The national terror of black sexuality is a central pillar of the American blockbuster. In 1915, D.W. Griffith’s “The Birth of a Nation” envisioned a post-Civil War country run by feckless white abolitionists, nearly ruined by haughty blacks and then saved by the Ku Klux Klan — a mob whose energies are largely focused on rescuing a white woman from a half-black, half-white lieutenant governor’s attempt to force her into marriage. That’s just the plot; Griffith’s genius was at its most flagrant in the feverish surrounding details. The country isn’t even done being rebuilt in “The Birth of a Nation,” and here comes the K.K.K., already determined to make America great again. The movie crackles with sensationalist moral profanity. Many of the black characters, for starters, are played by white actors, all having a grand time making randy savages out of their roles.
This was American cinema’s first feature-length masterpiece. A full century later, it has lost none of its hypnotic toxicity. Even now, to see this movie is to consider cheering for the Klan, to surmise that every black man is a lusty darkie unworthy of elected office, his libido, his life. Its biases are explicit and electric. Griffith established a permanent template with this movie, not just for filmed action but for American popular and political culture — a fantasia of white supremacy, black inhumanity and the tremendous racial anger that’s still with us today.
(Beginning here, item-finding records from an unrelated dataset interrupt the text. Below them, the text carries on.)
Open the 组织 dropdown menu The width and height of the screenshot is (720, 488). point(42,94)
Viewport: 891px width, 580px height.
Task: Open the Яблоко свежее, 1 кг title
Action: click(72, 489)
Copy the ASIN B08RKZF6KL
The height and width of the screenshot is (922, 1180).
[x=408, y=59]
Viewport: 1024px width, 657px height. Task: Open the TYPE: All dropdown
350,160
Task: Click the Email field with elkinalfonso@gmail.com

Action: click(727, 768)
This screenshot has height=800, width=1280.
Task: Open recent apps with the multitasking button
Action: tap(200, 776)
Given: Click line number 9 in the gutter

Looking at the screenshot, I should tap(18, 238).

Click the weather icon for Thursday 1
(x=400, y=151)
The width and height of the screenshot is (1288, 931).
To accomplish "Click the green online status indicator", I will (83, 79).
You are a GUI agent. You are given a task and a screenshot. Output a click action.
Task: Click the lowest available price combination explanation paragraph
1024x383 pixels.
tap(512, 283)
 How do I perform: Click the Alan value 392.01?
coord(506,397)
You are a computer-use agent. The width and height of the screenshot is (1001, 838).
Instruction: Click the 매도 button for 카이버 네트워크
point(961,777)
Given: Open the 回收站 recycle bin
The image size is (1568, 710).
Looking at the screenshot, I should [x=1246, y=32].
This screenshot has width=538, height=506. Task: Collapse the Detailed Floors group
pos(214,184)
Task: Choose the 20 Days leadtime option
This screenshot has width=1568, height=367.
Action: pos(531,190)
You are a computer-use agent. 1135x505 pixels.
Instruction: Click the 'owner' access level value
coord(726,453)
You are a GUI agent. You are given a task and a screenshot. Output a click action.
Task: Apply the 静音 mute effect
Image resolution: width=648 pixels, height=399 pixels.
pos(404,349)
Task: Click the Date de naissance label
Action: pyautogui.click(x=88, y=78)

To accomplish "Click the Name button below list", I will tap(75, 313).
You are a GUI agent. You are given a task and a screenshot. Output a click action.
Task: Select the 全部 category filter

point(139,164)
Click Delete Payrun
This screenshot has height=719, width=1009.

I wanna close with a thing I still think about sometimes (I know this is really long already). One of the only times I’ve ever asked someone what they meant by “are you into black guys?” happened between me and this dude alone in the 125th street NYSC sauna. He had a massive cock that he was obviously proud of, and seeing it protrude from the bottom edge of his towel was beyond enticing to me, and so I looked. And he played it cool for a bit, but eventually turned to me and asked “you into black dudes?” and before I could stop my mouth from doing it, the words “wait. What the fuck does that mean? Why are you asking me that?” came out and ruined the mood.
He looked at me and tried to explain it using the words he had already said: “you know. Are you into black guys? You like black dick?”
“Yeah. I’m into pretty much all dick. Are you asking me if I’m into you? Or just taking a survey about who’s into black guys?”
I was so relieved that he laughed because I know how fragile guys get in a setting where they’re turned on, naked, exposed, and trying to suss out if the men around them want what they’re selling. And because I genuinely didn’t mean to ask it like “who the fuck are you?” It’s a minefield for any ego, even one attached to a big confidence-enhancing dick.
“Nah. I’m just asking if you like black guys.”
“I don’t wanna answer that. Either way it sounds like a trap, you know? I like you so far. And I don’t know if I’m supposed to say this or not, but that’s a really cool fuckin dick. And I’m sorry for staring at it like that. That was rude.”
He laughed again and hoisted himself up to the upper bench to sit next to me in the small dark room. He introduced himself and we sat alone, naked, and talked about shit like real people for nearly an hour, with occasional breaks for showers and water. He was a musician, played keyboards and wrote songs. Had a tattoo of a musical staff and the first bar of a song he said was “personal,” without telling me what it was.
I still think of him sometimes. I really liked kissing him. Part of me wanted to apologize for all the guys who look like me who answered his first question with “oh YEAH!” instead of seeing that question for what it was.